What the playground was, I later learned, was a waste of prime real estate which cost upward of five million dollars, according to the realtors he and his attorneys were constantly fending off. Land like that, you’re supposed to build condos and high rises and turn that five million into a fifty-million-dollar apartment block, not create a lush green oasis, fence it off, and refuse to sell it to anyone regardless of whether someone is telling you to name your price.

But if you’re a shifter like Rylan, land like that is the perfect playground for a pack of wolves who want a place to run wild and free. And he’s not exactly hurting for money.

A large part of Rylan’s wealth comes from the stock market. Fortune rewards the downright reckless, and Rylan gambled and won.Big time.He started with a two-million-dollar inheritance from his family, while another million came from ‘contributions’ from his packmates.

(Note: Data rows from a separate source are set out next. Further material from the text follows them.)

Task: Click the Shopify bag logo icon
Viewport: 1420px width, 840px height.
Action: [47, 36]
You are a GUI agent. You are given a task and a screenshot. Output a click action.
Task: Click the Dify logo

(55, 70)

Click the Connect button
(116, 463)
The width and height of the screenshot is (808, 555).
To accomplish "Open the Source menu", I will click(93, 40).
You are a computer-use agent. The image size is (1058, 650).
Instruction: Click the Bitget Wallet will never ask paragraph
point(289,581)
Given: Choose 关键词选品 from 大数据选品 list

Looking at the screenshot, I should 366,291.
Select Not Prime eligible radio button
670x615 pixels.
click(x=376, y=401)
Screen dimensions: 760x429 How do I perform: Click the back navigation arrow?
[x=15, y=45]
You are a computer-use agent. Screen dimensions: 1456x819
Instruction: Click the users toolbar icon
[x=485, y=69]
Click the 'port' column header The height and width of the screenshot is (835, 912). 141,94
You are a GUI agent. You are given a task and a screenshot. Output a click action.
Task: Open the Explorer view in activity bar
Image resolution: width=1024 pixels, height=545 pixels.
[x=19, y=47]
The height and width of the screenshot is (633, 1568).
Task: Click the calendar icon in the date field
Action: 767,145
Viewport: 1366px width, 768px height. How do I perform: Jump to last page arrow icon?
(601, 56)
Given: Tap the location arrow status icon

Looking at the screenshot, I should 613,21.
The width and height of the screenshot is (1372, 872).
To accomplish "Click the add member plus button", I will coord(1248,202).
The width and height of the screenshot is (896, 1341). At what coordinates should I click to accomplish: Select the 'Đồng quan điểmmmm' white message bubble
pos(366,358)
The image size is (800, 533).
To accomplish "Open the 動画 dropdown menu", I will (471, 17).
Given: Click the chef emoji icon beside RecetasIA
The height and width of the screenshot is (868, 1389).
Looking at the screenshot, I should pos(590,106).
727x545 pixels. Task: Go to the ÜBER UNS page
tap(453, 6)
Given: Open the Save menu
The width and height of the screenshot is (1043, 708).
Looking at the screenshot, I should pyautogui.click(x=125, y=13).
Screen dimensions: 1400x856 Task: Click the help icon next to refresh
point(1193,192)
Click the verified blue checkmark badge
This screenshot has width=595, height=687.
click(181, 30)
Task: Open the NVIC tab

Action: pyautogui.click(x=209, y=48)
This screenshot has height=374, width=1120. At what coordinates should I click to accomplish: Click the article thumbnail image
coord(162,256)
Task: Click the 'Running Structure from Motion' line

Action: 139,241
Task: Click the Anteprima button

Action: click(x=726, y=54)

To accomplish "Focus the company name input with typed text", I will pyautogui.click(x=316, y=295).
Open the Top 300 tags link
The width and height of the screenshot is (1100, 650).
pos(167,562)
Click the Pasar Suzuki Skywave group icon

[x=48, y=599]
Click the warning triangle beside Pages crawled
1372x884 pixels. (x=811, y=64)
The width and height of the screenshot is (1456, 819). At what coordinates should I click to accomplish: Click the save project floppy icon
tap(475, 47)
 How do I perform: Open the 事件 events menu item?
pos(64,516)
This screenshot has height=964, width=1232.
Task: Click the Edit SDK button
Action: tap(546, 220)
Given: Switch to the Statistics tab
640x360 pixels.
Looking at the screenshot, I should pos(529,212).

“I'm an alpha shifter,” he told me early in our relationship. “And not a weak one. I’m offering them my protection. Everyone has to pay their way; otherwise, what use are they to me?”

I should have read the warning signs about the sort of man he was right then and there, yet I missed them. Sure, I was eighteen to Rylan’s twenty-six at the time, but I wasn’t naïve. I knew there were predators in the world. Maybe I saw the signs. Maybe I just didn’t want to.

Within five years, he’d turned three million into a hundred.

Thing is, when you build your wealth that quickly, there must always be an ever-present prickle of fear that you could lose it just as—or even quicker than that. It’s why his phone rarely leaves his side. It’s why, as we approach his matte black Lexus in the apartment’s underground parking level, he has his phone glued to his ear. And there it will stay until we reach the playground, where we’ll meet the rest of the pack. Only then will he end his call, strip naked, and give me my five-minute head start.

Just like all the times I’ve been here before, the garage is empty of all sound but our shoes clicking across the concrete. Only Rylan’s Lexus, Nathan’s BMW, and Isa’s khaki-green Ferrari, fill the cavernous place. Either the other millionaires who live here use another level, or, as I’d always suspected, the people who bought apartments here did so for investment purposes and only Rylan lives in the building.

While Nathan could have been the one to drive us to the playground, Rylan likes for Nathan to stick close by him in case he needs to send him on an errand. Isa, who lives nearly thirty minutes away, usually serves as Rylan’s driver when he doesn’t want to drive himself.

As we approach Rylan’s Lexus, Isa starts up the car, the powerful engine filling the space with a vibration that makes my chest hum. Nathan gets to the car first, pulling the back door open and stepping aside.

Rylan slides into the backseat of the car, eyes in front, his conversation continuing without pause. Most of it goes completely over my head. Something about more investment properties and underperforming stocks in a company he’s thinking about buying. No surprise there. Nothing ever performs the way Rylan wants it to.

Nathan turns to me with a hint of a smile curling the corners of his lips. I see the smile and I know that when he goes to help me inside, his hand will ‘accidentally’ slip from my lower back to my ass. The way it always does.

I don’t follow Rylan into the car because I’m not going anywhere. Whether I decided it in the elevator, when we were walking toward the car, or just now, I’m not sure.

But I look at Nathan and I justknow. I am not going to the playground.